Mastercard Australasia division president Richard Wormald says the majority of the rampant fraud will be eliminated over the next few years.

Three words will save Aussies $140m

"Empty the vault."

That's how payments giant Mastercard says it will help fight the rampant theft committed online after $478 million was pilfered from Australian retailers last year.

So-called "card not present" fraud was up nearly 8 per cent in December, according to the Australian Payments Network, while another survey found the issue was so widespread that more than half of businesses say they don't stand a chance against scammers.

Mastercard Australasia division president Richard Wormald told that the company's new technology would initially cut the amount of online fraud by 30 per cent, or about $143 million.

But he insisted the security measures would then lead to the thieving being nearly wiped out completely in the next few years.


Data being stored by online retailers at payment points is the easiest way for thieves to get what isn't theirs.

At present, your credit card details and numbered security mechanisms are stored when purchases are made on the web.

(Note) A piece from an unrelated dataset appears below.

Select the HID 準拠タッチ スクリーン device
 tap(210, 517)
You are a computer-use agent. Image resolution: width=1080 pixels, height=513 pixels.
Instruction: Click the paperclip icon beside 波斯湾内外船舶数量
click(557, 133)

This makes it simple for hackers to break the security boundaries of retailers and remove the data needed to then take your money or make purchases with your card.

Mr Wormald said an existing security measure, called tokenization, aims to make the data, and therefore money, unavailable to hackers.

"The first thing we do is encrypt the card number itself, and so the number that a retailer stores is unique to that card at that retailer," he said.

"Then when a payment is made, the retailer comes and looks up that card number with us or a competing payment card scheme and we then translate it and approve the payment.

"The second step is we aim to take a broader snapshot of the data in that transaction, so we'll check things like if the consumer's phone is in the same country as they normally live."

Mr Wormald described the process as emptying the vault, meaning there's nothing for the scammers to steal.

"Our focus is not on trying to build higher walls or monitor a network, because the reality is in the technology arms race, smaller retailers in particular are always going to lose that battle," he said.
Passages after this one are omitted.